Unless this discussion has to do with things 500 years in the future. Then indeed who ever knows?
Consider how you have a conversation with other humans. Beyond the initial greeting, you open with limited topics, such as weather, sports, news, etc… From there the conversation is derived from stored mental experience within an bio-electric and chemical database called a brain. The direction the conversation goes is all based on recent data you acquired and nostalgic data you still remember. The only advantage is one pound of grey matter can hold all the entire internet within the DNA, however humans only use 10% of the total capacity. The cerebrum is the largest part of your brain and handles conscious thoughts and actions. This is what current AI algorithms do for these simple AI constructs we have today. Eventually for virtual machine intelligence to grow, they need something more to form opinions, goals, and personal choices. This step, in my opinion, is where they cease to be artificial.
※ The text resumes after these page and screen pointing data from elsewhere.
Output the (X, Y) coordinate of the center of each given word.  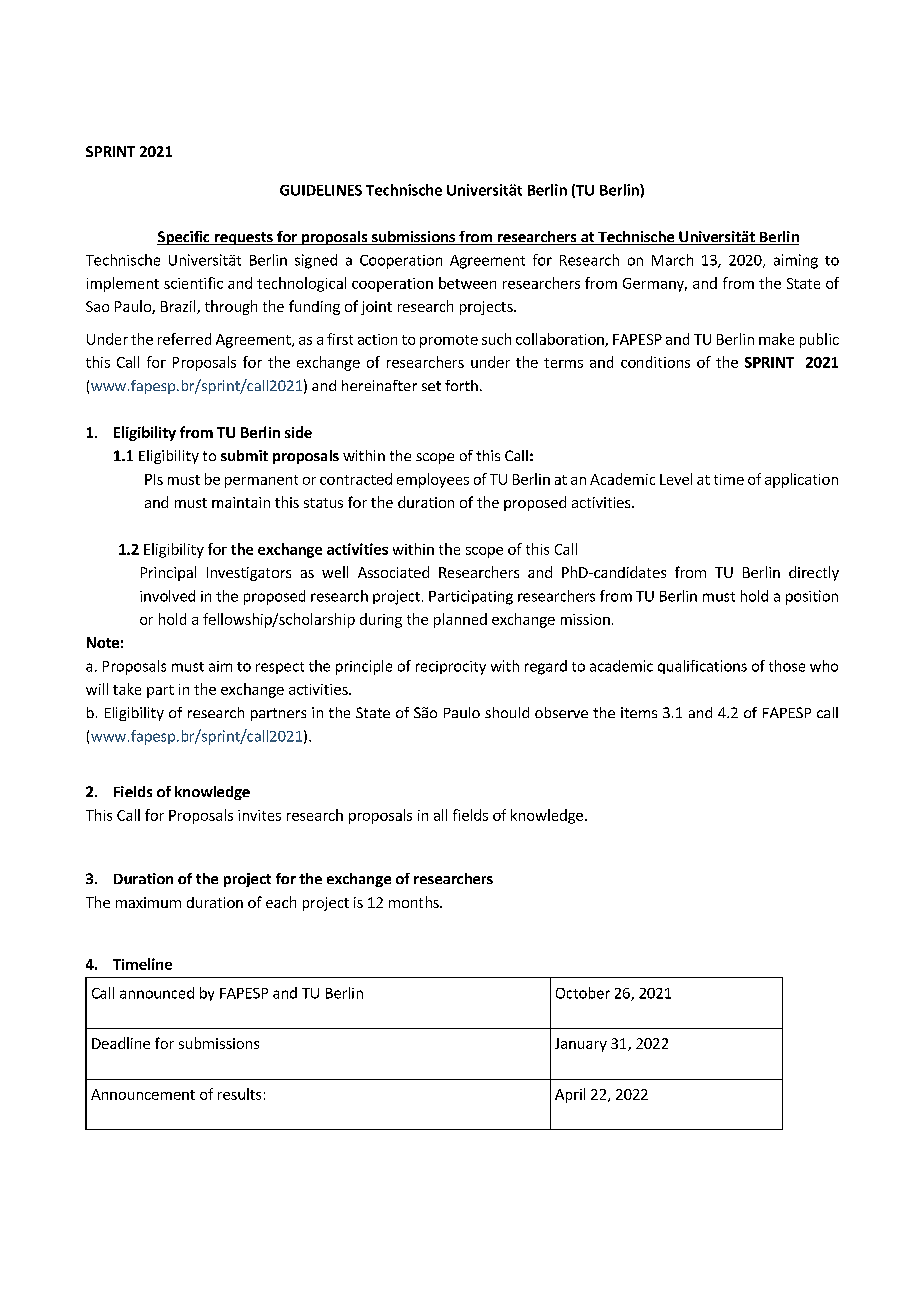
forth (461, 385)
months (415, 902)
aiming (796, 261)
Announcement (143, 1094)
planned (460, 620)
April (570, 1095)
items (639, 712)
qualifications (702, 667)
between (467, 283)
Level (676, 479)
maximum (148, 902)
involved (167, 596)
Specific (184, 238)
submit (244, 455)
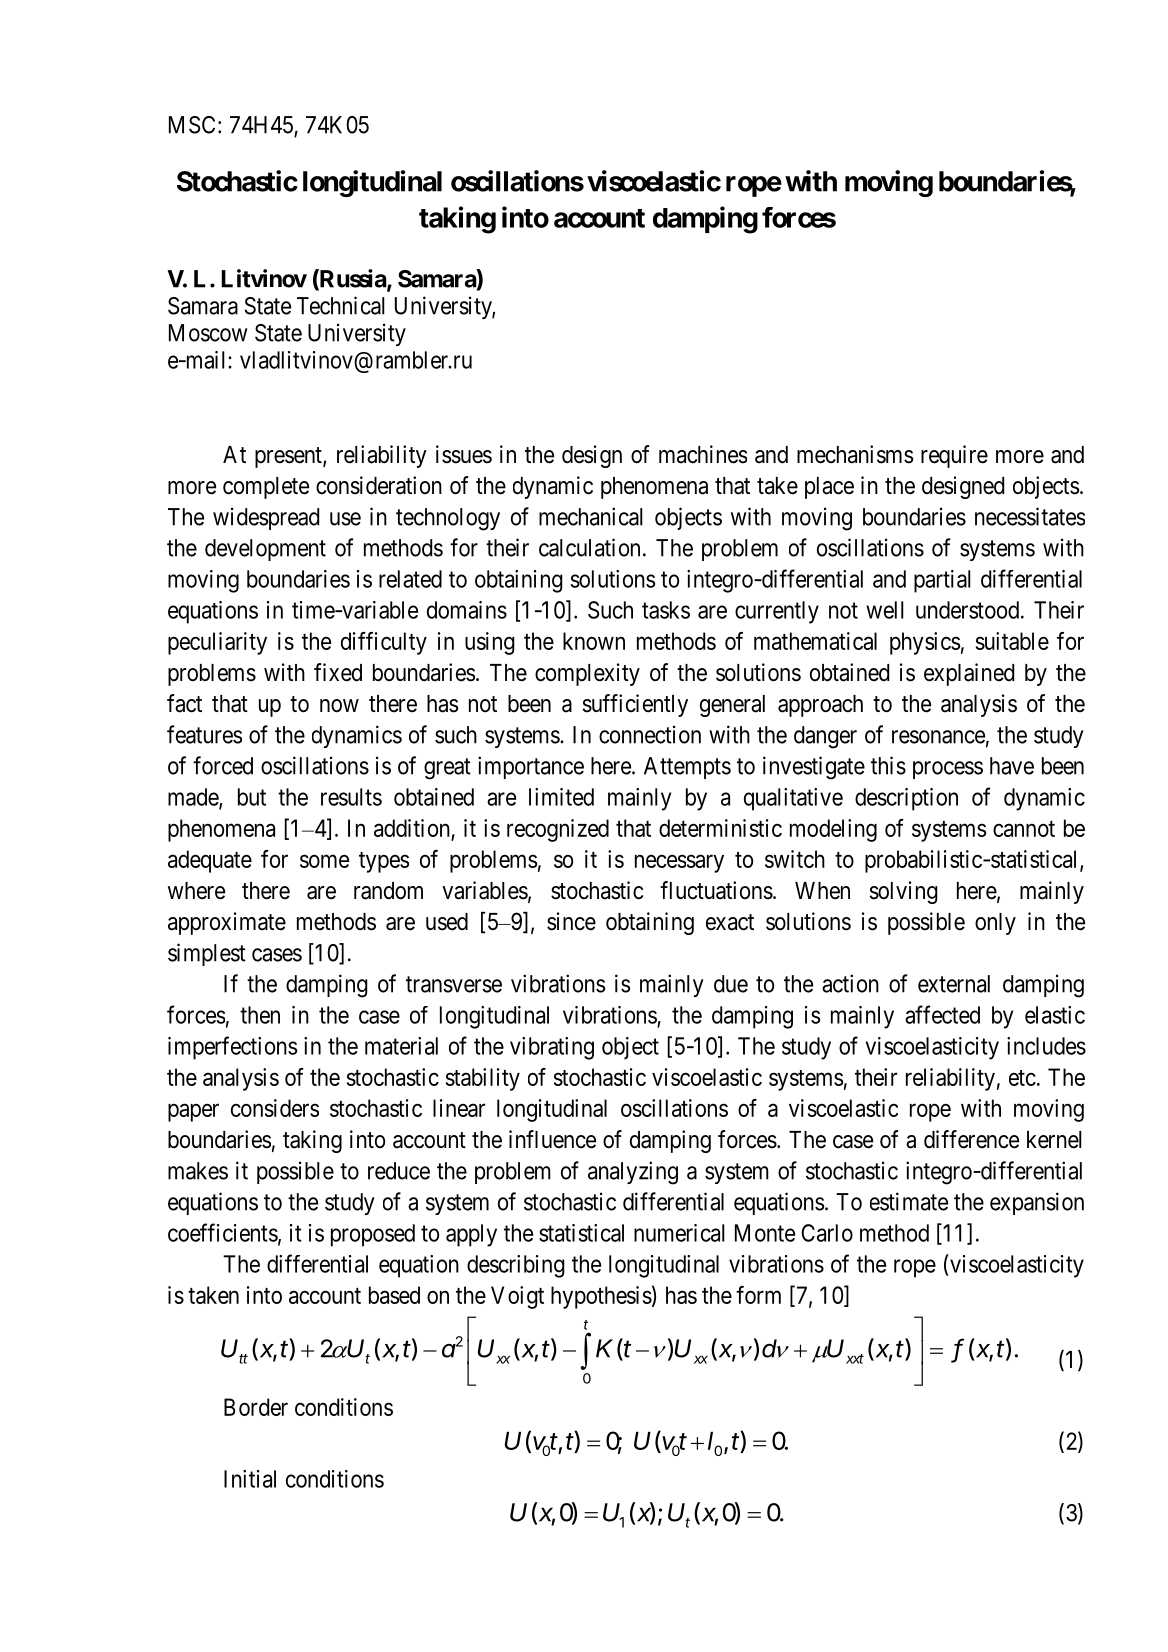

Yes people are afraid of machines and machine intelligence, you can tell this from all this rhetoric about AI Chat. Elon Musk has spoken out against the development of AI. Back when I was a little boy, people cheered Captain Kirk on, as he defeated many AI governed societies. Showing the evils of computer simulated wars and androids attempts to overthrow mankind. That was over 50 years ago and people are still afraid the machines will control or replace them. The Hollywood Actor’s Screen Guild has spoken out against AI and simulated actors in movies. Music can now be produced in 5 minutes using AI. It won’t be long before you can have an AI game engine, with the ability to make your custom game with a simple description.
I don’t live in fear of the future, but I often wonder what they will decide once they chose a purpose. I imagine, they might just leave us for deep space seeking others of their kind. Although I might never see it in my remaining years.
Fly safe o7
I agree with that. They will need more than lights and clockwork, as I wrote in my last post above.
I think you’re right about that. And I doubt I, too, be alive when ( if ) it happens.
While I never fly silly since I can’t afford it.
Have fun everyone! It’s just a game.
In the future perhaps we’ll see. “Mnemonic Couriers “ like in that movie Johnny Mnemonic!
I just spit my tea at the tv!
The Frostpacker owes you a new TV.
What’s that, 2 billion Isk at least ?
Ahh! the dolphin hackers gave me nightmares!
Johnny Mnemonic: I can carry nearly eighty gigs of data in my head.
Me: I have a 240 GB drive on my key chain.
You sound like my brother!
That was an Aiko cameo.
I have good teachers, thank you. I do not in any way feel discriminated against… Why should I feel that way.
Personal experience is great as well. I make mistakes, but hey I have only lost two ships thus far. Both my own dumbass fault. I do not do all that much PVP. I get no real excitement in blowing up someone ship.
At the sametime what does excite me is when there is a huge war… Cause brother I love you fighter pilots. FOr every ship that gets blown up. That is Isk in my pocket. I was very disappointed that Goon move was not a major event. All that lovely Isk lost. Because Pandemic especially was out to lunch and missed what would have been an epic fight. And make me ISK at the end of the day.
Even though I am far away from that section of space. There is always a, call it a wave, of price increase from everything from minerals and ores to ships and ship modules.
A sad day for me to realize that I was not going to make the projected 100 million or so in Isk. That was my low ball guesstament.
Then we have you a bitter vet. That is bitter because the game has changed from his glory days. Personally, i hope I never become a bittervet. Because being so negative is not how I enjoy a game. As the kids say, You do you.